**Task:**
The data that follows is to be given again, exactly as written.

**Collected data:**
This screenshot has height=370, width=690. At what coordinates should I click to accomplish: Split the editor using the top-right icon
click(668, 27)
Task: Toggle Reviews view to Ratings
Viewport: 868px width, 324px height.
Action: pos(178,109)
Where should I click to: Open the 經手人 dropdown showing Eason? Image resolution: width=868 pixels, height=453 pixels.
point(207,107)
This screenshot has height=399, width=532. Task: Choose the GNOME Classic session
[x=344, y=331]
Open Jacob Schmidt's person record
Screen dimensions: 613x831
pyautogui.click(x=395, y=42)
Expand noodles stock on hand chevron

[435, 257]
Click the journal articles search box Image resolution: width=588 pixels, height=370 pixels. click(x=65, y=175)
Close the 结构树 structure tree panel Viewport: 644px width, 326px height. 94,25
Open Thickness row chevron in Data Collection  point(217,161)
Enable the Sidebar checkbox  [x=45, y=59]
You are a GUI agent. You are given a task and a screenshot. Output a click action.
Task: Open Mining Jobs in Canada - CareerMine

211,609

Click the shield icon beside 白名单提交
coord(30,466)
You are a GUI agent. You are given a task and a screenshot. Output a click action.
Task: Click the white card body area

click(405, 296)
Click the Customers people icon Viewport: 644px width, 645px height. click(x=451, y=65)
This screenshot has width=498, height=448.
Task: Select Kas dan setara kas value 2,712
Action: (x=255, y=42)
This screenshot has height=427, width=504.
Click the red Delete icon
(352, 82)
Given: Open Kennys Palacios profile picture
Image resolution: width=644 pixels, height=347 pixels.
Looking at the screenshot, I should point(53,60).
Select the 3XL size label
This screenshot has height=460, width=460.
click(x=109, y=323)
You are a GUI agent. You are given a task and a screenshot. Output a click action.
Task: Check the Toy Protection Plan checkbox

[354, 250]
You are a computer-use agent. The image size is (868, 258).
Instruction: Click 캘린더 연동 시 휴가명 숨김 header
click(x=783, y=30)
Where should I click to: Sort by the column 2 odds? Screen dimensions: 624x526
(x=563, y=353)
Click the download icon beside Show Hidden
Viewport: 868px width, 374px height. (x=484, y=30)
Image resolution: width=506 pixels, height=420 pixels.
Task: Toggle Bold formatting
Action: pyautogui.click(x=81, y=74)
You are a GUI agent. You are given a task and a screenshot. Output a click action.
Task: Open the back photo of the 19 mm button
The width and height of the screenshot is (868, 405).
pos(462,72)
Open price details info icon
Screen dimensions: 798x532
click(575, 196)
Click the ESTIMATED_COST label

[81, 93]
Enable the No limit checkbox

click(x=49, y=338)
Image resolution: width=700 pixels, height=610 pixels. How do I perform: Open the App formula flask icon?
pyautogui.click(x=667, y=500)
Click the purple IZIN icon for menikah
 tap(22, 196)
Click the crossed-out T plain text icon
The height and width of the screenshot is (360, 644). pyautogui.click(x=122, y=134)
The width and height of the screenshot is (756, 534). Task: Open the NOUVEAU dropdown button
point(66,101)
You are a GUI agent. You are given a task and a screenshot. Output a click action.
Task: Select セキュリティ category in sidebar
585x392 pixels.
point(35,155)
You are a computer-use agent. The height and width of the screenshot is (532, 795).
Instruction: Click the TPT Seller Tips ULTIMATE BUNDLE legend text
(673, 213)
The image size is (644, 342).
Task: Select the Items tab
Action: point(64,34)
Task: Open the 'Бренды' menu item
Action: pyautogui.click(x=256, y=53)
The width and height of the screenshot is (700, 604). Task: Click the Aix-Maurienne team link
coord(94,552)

**Expected output:**
This screenshot has height=370, width=690. At what coordinates should I click to accomplish: Split the editor using the top-right icon
click(668, 27)
Task: Toggle Reviews view to Ratings
Viewport: 868px width, 324px height.
Action: pos(178,109)
Where should I click to: Open the 經手人 dropdown showing Eason? Image resolution: width=868 pixels, height=453 pixels.
point(207,107)
This screenshot has height=399, width=532. Task: Choose the GNOME Classic session
[x=344, y=331]
Open Jacob Schmidt's person record
Screen dimensions: 613x831
pyautogui.click(x=395, y=42)
Expand noodles stock on hand chevron

[435, 257]
Click the journal articles search box Image resolution: width=588 pixels, height=370 pixels. click(x=65, y=175)
Close the 结构树 structure tree panel Viewport: 644px width, 326px height. 94,25
Open Thickness row chevron in Data Collection  point(217,161)
Enable the Sidebar checkbox  [x=45, y=59]
You are a GUI agent. You are given a task and a screenshot. Output a click action.
Task: Open Mining Jobs in Canada - CareerMine

211,609

Click the shield icon beside 白名单提交
coord(30,466)
You are a GUI agent. You are given a task and a screenshot. Output a click action.
Task: Click the white card body area

click(405, 296)
Click the Customers people icon Viewport: 644px width, 645px height. click(x=451, y=65)
This screenshot has width=498, height=448.
Task: Select Kas dan setara kas value 2,712
Action: (x=255, y=42)
This screenshot has height=427, width=504.
Click the red Delete icon
(352, 82)
Given: Open Kennys Palacios profile picture
Image resolution: width=644 pixels, height=347 pixels.
Looking at the screenshot, I should point(53,60).
Select the 3XL size label
This screenshot has height=460, width=460.
click(x=109, y=323)
You are a GUI agent. You are given a task and a screenshot. Output a click action.
Task: Check the Toy Protection Plan checkbox

[354, 250]
You are a computer-use agent. The image size is (868, 258).
Instruction: Click 캘린더 연동 시 휴가명 숨김 header
click(x=783, y=30)
Where should I click to: Sort by the column 2 odds? Screen dimensions: 624x526
(x=563, y=353)
Click the download icon beside Show Hidden
Viewport: 868px width, 374px height. (x=484, y=30)
Image resolution: width=506 pixels, height=420 pixels.
Task: Toggle Bold formatting
Action: pyautogui.click(x=81, y=74)
You are a GUI agent. You are given a task and a screenshot. Output a click action.
Task: Open the back photo of the 19 mm button
The width and height of the screenshot is (868, 405).
pos(462,72)
Open price details info icon
Screen dimensions: 798x532
click(575, 196)
Click the ESTIMATED_COST label

[81, 93]
Enable the No limit checkbox

click(x=49, y=338)
Image resolution: width=700 pixels, height=610 pixels. How do I perform: Open the App formula flask icon?
pyautogui.click(x=667, y=500)
Click the purple IZIN icon for menikah
 tap(22, 196)
Click the crossed-out T plain text icon
The height and width of the screenshot is (360, 644). pyautogui.click(x=122, y=134)
The width and height of the screenshot is (756, 534). Task: Open the NOUVEAU dropdown button
point(66,101)
You are a GUI agent. You are given a task and a screenshot. Output a click action.
Task: Select セキュリティ category in sidebar
585x392 pixels.
point(35,155)
You are a computer-use agent. The height and width of the screenshot is (532, 795).
Instruction: Click the TPT Seller Tips ULTIMATE BUNDLE legend text
(673, 213)
The image size is (644, 342).
Task: Select the Items tab
Action: point(64,34)
Task: Open the 'Бренды' menu item
Action: pyautogui.click(x=256, y=53)
The width and height of the screenshot is (700, 604). Task: Click the Aix-Maurienne team link
coord(94,552)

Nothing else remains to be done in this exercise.